How to complete this task: An exact transcript of the records is what this task asks for.

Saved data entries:
Content starts

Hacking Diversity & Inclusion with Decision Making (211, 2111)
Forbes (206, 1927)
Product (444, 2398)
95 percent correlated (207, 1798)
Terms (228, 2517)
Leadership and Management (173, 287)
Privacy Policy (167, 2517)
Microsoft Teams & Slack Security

Content ends

Your solution:
Hacking Diversity & Inclusion with Decision Making (211, 2111)
Forbes (206, 1927)
Product (444, 2398)
95 percent correlated (207, 1798)
Terms (228, 2517)
Leadership and Management (173, 287)
Privacy Policy (167, 2517)
Microsoft Teams & Slack Security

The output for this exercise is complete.